Return all lines from the listing below that include the word "agent".

*** Begin section ***

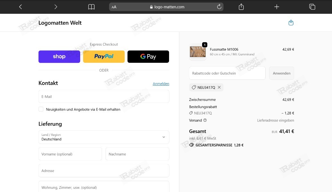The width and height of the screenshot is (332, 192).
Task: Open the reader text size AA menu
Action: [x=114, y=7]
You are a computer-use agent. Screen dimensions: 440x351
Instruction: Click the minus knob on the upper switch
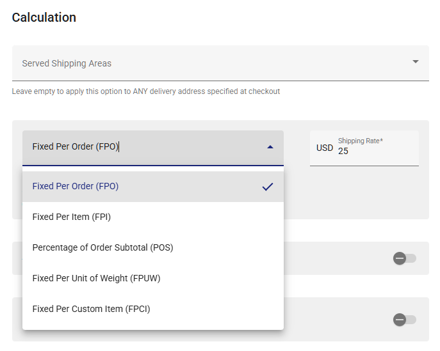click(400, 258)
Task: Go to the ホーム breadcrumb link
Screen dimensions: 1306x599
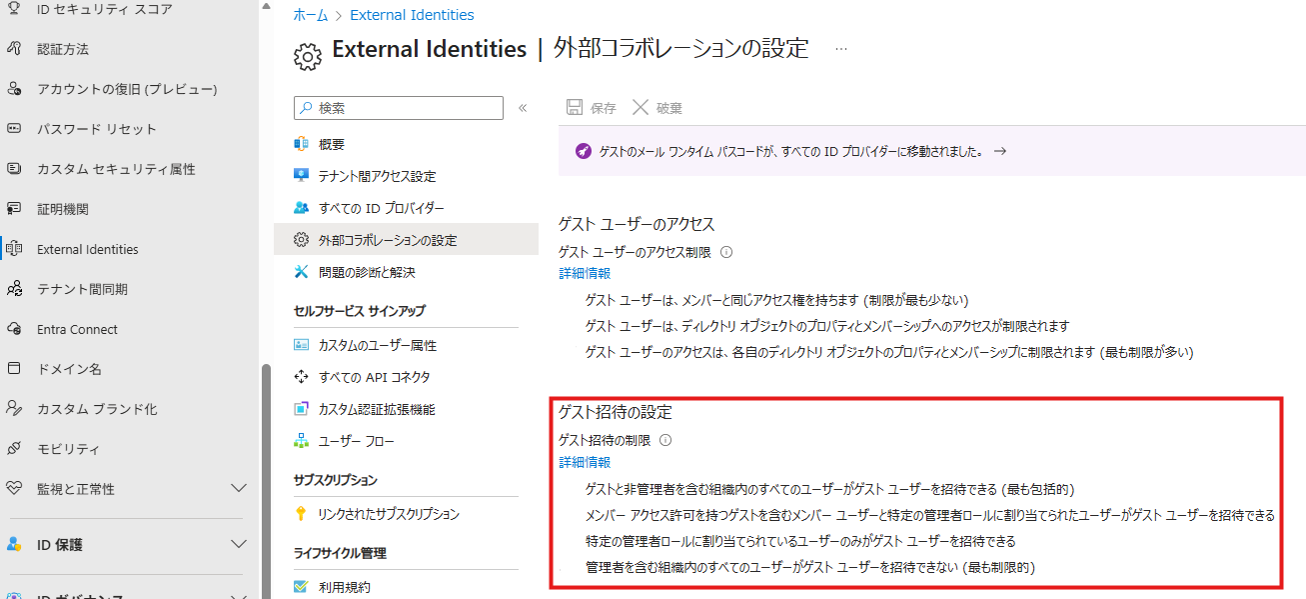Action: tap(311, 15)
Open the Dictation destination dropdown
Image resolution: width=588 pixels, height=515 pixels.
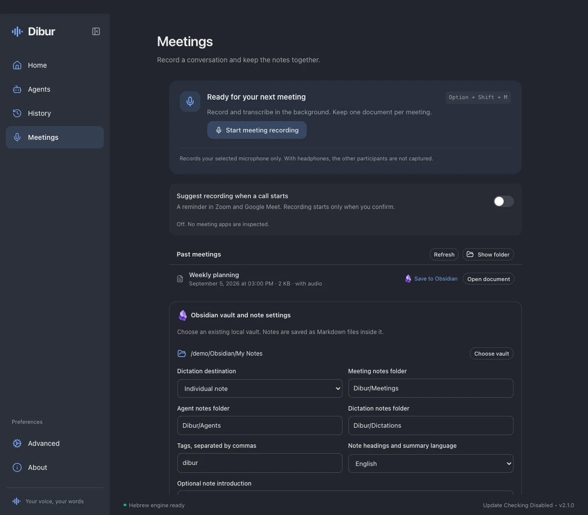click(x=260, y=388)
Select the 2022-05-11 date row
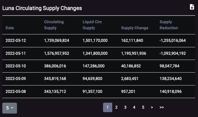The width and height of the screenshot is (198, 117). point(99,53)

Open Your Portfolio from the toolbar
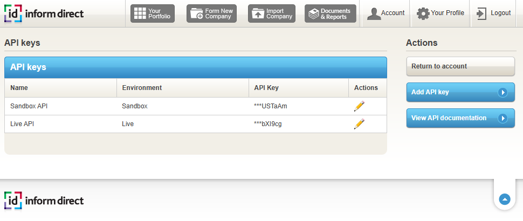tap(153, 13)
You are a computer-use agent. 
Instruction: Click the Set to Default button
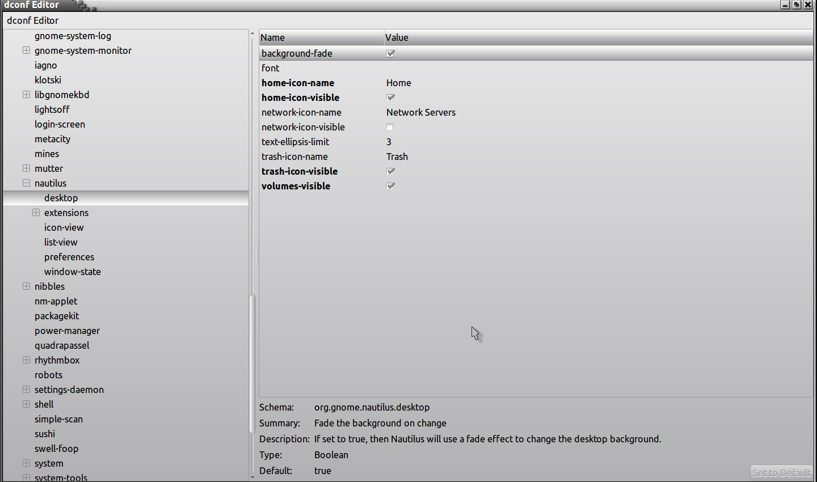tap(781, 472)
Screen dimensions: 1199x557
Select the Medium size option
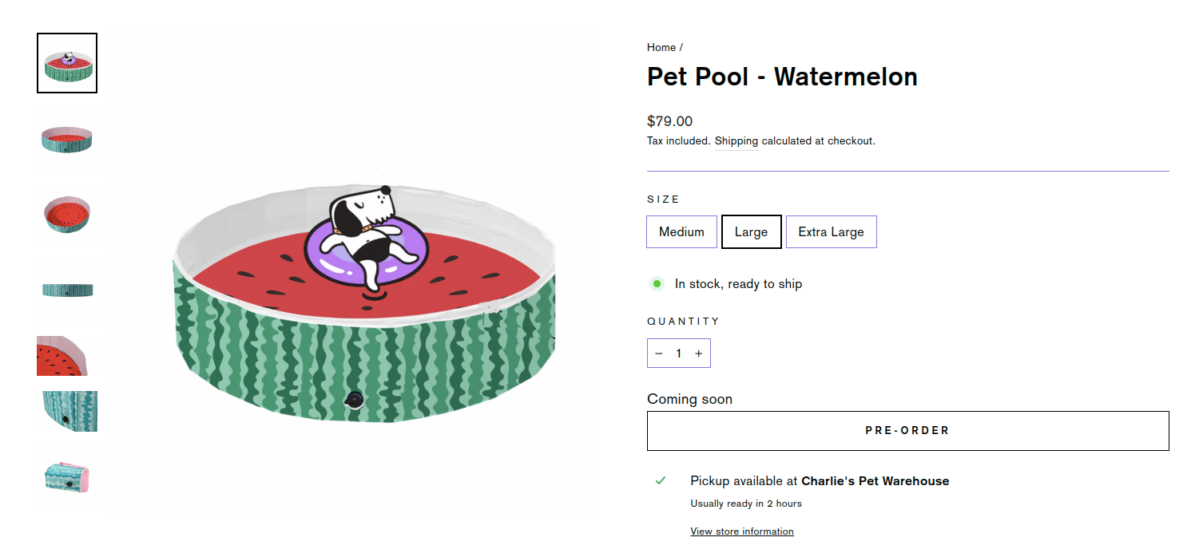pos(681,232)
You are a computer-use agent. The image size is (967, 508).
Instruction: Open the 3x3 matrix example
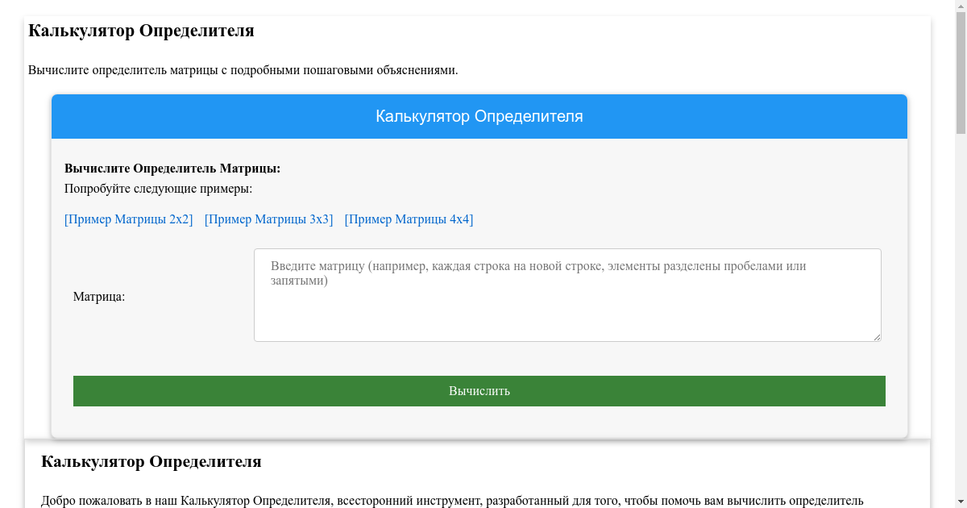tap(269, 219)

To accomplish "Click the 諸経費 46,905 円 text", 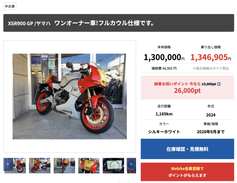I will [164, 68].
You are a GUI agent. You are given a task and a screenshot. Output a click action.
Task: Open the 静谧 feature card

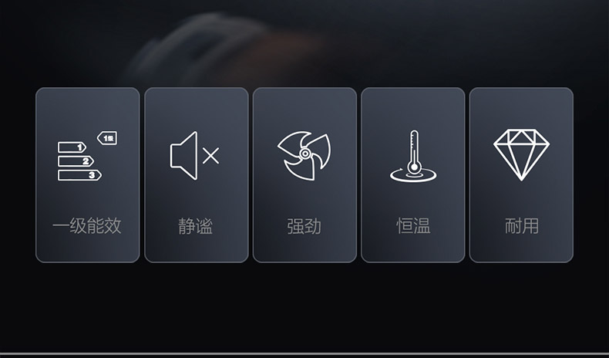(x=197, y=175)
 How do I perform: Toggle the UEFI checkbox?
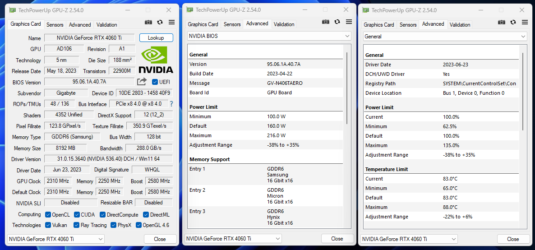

*** End section ***

[Answer box]:
You are a computer-use agent. Screen dimensions: 440x351
You are a computer-use agent. 
You are a computer-use agent. The image size is (967, 508).
You are a GUI agent. You are given a task and a screenshot. Output a click action.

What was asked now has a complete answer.